Data records:
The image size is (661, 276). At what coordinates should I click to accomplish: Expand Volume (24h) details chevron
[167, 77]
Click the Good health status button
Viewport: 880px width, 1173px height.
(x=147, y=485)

Exercise aim:
Write every record out again exactly.

Exercise solution:
The image size is (661, 276). At what coordinates should I click to accomplish: Expand Volume (24h) details chevron
[167, 77]
Click the Good health status button
Viewport: 880px width, 1173px height.
(x=147, y=485)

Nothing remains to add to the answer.